= Problem details =
Lay out the lines from the very first one through the line that contains "This screenshot has" as a Markdown table with the columns Row and Line, leaving out any blank lines.

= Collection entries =
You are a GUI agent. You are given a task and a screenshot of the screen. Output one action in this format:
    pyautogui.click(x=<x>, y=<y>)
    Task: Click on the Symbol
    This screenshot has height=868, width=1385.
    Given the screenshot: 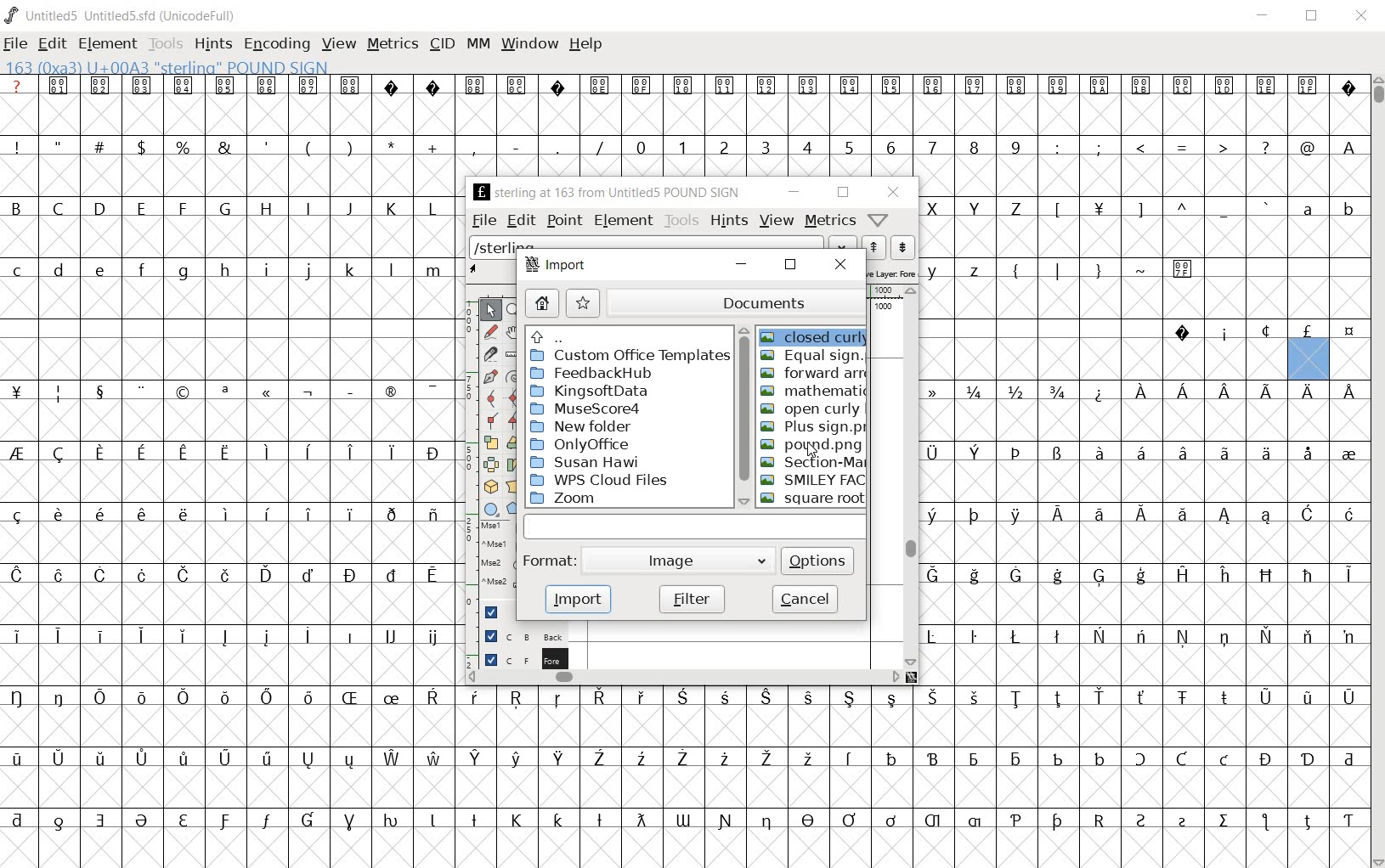 What is the action you would take?
    pyautogui.click(x=348, y=389)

= Result of the task =
| Row | Line |
|---|---|
| 1 | You are a GUI agent. You are given a task and a screenshot of the screen. Output one action in this format: |
| 2 |     pyautogui.click(x=<x>, y=<y>) |
| 3 |     Task: Click on the Symbol |
| 4 |     This screenshot has height=868, width=1385. |